Dans le même temps, vous avez eu raison de rappeler qu’une élection consiste à faire un choix, et non pas simplement à exprimer un état d’âme.

Madame Cukierman, vous avez bien posé les termes du débat. Vous avez formulé des hésitations : sachez qu’elles sont partagées par tous ceux qui ont eu à réfléchir sur cette question.

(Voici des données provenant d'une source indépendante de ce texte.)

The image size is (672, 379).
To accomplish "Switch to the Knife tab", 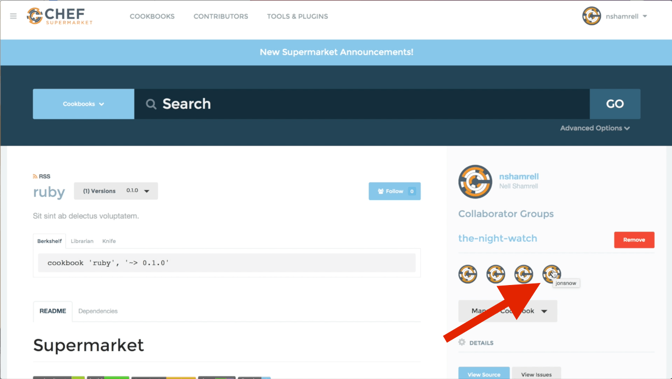I will pyautogui.click(x=109, y=241).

Permettez-moi toutefois d’apporter une nuance à vos déclarations. Comme M. le rapporteur et M. le président de la commission des lois pourraient probablement le confirmer, il n'y a pas de lien établi entre le mode de scrutin et l’existence du vote blanc. Autrement dit, la réponse à l’abstention ne réside pas forcément dans le passage d’un scrutin majoritaire à un scrutin proportionnel : quels que soient les systèmes que l’on utilise, les comparaisons internationales – et même internes puisque plusieurs modes de scrutin cohabitent en France – montrent que l’existence du vote blanc et son émergence relèvent d’une autre explication que celle que vous avez exposée.

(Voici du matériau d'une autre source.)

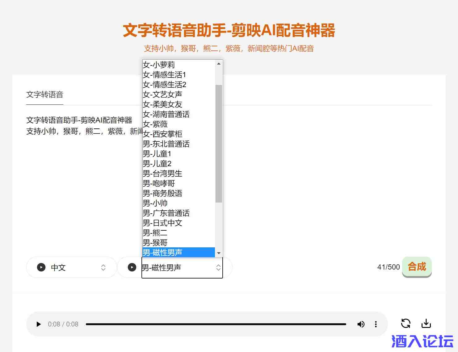The image size is (458, 352).
Task: Collapse the 男-磁性男声 voice dropdown
Action: pyautogui.click(x=182, y=268)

Monsieur Détraigne, vous soutenez le texte, et l’on imaginerait mal qu’il eût pu en aller autrement. (Sourires.)

Vous vous êtes demandé si la reconnaissance du vote blanc, telle qu’elle est proposée aujourd'hui ou, plus tard, de manière plus aboutie, serait de nature à faire revenir les électeurs abstentionnistes vers les urnes. Cela reste une interrogation au regard de ce qui se passe dans des pays qui ont adopté d’autres systèmes, en allant parfois beaucoup plus loin – je pense au vote obligatoire.

Tout cela n’empêche pas, malheureusement, que certaines personnes se sentent, d’une certaine façon, en dehors du système, si bien que, quelle que soit la proposition institutionnelle qui leur est faite, elles ne participent pas aux scrutins. Cette distance entre certains citoyens et le processus démocratique ne trouve donc pas sa réponse dans un mode électoral, ni dans des règles établissant des contraintes, ni même dans la reconnaissance du vote blanc.

Vous m’avez interrogé, monsieur le sénateur, sur l’usage des machines à voter. Ainsi que M. le rapporteur et vous-même l’avez relevé, celles-ci démontrent effectivement qu’il ne faut pas exagérer les conséquences du décompte du vote blanc puisqu’elles n’induisent pas de différences significatives à cet égard selon qu’elles sont ou non utilisées dans les bureaux de vote d’une même circonscription.

Vous avez donné certains exemples et je me permets d’en donner un autre. Il se trouve que l’une des premières communes de France à avoir adopté des machines à voter se situe dans ma circonscription : Mimizan, station balnéaire bien connue. M’étant posé la question des effets de cette technique sur le vote, je dois dire que je n’ai observé aucune différence quant au taux de participation ou au nombre de votes blancs.

Cela montre que ces machines ne font pas peur aux électeurs, mais que, à l’inverse, elles ne conduisent pas à améliorer la participation, non plus qu’à accroître le nombre de votes blancs. Certes, on peut juger que le nombre de machines est insuffisant pour permettre d’établir des séries statistiques pertinentes, mais force est de constater que, au regard de la participation et du vote blanc, les mêmes résultats sont enregistrés régulièrement et depuis assez longtemps dans une commune comme Mimizan.

En conclusion, mesdames, messieurs les sénateurs, je dirai que ce débat est utile et que, nonobstant les importantes questions juridiques et constitutionnelles soulevées par la reconnaissance du vote blanc dans les suffrages exprimés, un pas est possible. Certains penseront que ce n’est qu’un petit pas, mais il n’y a aucune raison de ne pas l’effectuer aujourd'hui dès lors que la distinction entre votes nuls et votes blancs fait ici l’objet d’un consensus républicain. Le Gouvernement soutient cette démarche. (Applaudissements sur les travées du groupe socialiste, du groupe écologiste et de l’UDI-UC, ainsi que sur le banc de la commission.)